Nous sommes le 11 janvier 1916, il est 3h30 du matin et plus personne ne dort à Lille. Une puissante explosion vient de réveiller toute la ville et même au delà : on dit que la déflagration a été entendue jusqu'en Hollande à plus de 150 kilomètres de la capitale des Flandres. Outre le bruit assourdissant, "une grande lueur jaune" envahit le ciel lillois, selon les sources de l'époque. Elle proviendrait du quartier Moulins, au sud-est de la ville. Là où se trouve la réserve de munitions des Allemands qui occupent le secteur (on est en pleine Première Guerre mondiale). Elle vient tout simplement d'exploser.
Cet arsenal se situait sur le boulevard de Belfort, près de l'actuel hôpital Saint-Vincent, dans un imposant bastion datant du milieu de XIXe que les Allemands ont investi dès leur arrivée à Lille au début de la Grande Guerre. On l'appelait "des 18-ponts" à cause de ses deux grandes rangées composées de 9 neuf arches chacune.
Cratère
Après l'explosion, on ne peut plus vraiment parler "d'arches". Il n'en reste pas une debout et pour cause : à la place du bastion imposant, il y a désormais un gigantesque "cratère de 150 mètres de diamètre et profond d'environ 30 mètres", d'après les archives municipales.
C'est en réalité la quasi totalité du quartier Moulins, entre la porte de Douai et la porte de Valenciennes, qui a disparu. Selon les témoignages de l'époque, la population a rapidement tenté de retrouver des survivant·es, des corps ou quelques effets personnels dans la plus grande stupéfaction et avec les moyens du bord. On découvre alors l'étendue des dégâts et les chiffres sont effarants : plus de 100 morts civils, plus de 400 personnes blessées, 700 maisons soufflées et une vingtaine d'usines détruites. Deux rues du quartier n'existent tout simplement plus.
Dans la Lille occupée de 1916, la population devait déjà faire face aux restrictions de la guerre et de l'occupation. Mais cette catastrophe est venue s'ajouter à un hiver déjà rude et la mairie croûlait alors sous les demandes de Lillois·es sans toit et sans ressource du jour au lendemain en plein mois de janvier.
Des funérailles municipales ont eu lieu le 15 janvier 1916, non pas à l'intérieur de l'église Saint-Vincent mais sur son parvis tellement il y avait foule.
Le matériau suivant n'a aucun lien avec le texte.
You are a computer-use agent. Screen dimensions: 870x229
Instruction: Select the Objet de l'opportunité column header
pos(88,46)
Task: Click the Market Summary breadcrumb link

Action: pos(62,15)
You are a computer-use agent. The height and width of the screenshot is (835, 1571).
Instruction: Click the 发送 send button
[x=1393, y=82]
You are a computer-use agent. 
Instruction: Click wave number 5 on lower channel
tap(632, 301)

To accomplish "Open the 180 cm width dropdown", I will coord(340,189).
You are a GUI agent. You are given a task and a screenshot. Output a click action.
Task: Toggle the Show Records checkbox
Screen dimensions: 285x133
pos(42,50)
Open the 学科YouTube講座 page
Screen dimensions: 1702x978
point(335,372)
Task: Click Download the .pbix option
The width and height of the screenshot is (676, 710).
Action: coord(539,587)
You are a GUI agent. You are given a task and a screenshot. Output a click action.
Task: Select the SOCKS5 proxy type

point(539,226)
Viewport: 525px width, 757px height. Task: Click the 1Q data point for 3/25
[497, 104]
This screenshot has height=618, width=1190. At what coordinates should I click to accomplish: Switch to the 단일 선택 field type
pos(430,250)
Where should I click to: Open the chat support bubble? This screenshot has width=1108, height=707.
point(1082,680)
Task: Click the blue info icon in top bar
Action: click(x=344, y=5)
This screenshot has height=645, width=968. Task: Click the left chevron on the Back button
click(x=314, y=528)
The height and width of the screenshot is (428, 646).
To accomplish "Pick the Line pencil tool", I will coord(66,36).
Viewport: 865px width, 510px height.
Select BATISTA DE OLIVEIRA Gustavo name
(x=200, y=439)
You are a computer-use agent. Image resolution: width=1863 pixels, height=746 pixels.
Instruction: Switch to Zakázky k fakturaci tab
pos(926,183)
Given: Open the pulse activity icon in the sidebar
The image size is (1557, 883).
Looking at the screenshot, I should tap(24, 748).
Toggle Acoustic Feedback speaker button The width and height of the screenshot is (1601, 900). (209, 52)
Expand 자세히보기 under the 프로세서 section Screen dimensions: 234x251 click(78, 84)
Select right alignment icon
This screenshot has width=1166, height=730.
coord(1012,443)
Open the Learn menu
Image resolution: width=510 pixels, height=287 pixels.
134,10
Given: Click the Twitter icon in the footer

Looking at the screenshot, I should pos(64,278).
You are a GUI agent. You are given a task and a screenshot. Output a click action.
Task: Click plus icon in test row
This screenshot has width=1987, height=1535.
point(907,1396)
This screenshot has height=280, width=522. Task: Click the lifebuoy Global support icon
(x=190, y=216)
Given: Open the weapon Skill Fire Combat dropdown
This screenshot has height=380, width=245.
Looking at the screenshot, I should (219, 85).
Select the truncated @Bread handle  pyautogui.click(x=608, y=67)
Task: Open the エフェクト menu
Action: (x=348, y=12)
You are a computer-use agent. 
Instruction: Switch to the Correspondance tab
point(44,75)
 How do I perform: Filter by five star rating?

La majorité des victimes sont inhumées dans le cimetière au sud de la ville où le carré des 18-Ponts existe toujours.
Sabotage ou accident ?
Aujourd'hui encore, on ne sait pas exactement ce qui a provoqué l'explosion de l'arsenal. Très vite après le drame, l'autorité allemande a avancé la thèse du sabotage. Elle a même promis 1000 marks à qui dénoncerait l'auteur des faits. L'occupant était d'autant plus suspicieux que les Anglais avaient déjà essayé de faire exploser un convoi chargé d'explosifs arrivé à la gare de Fives quelques jours auparavant. Les Allemands s'étaient d'ailleurs empressés de décharger les tonnes d'explosifs dans le bastion des 18-ponts.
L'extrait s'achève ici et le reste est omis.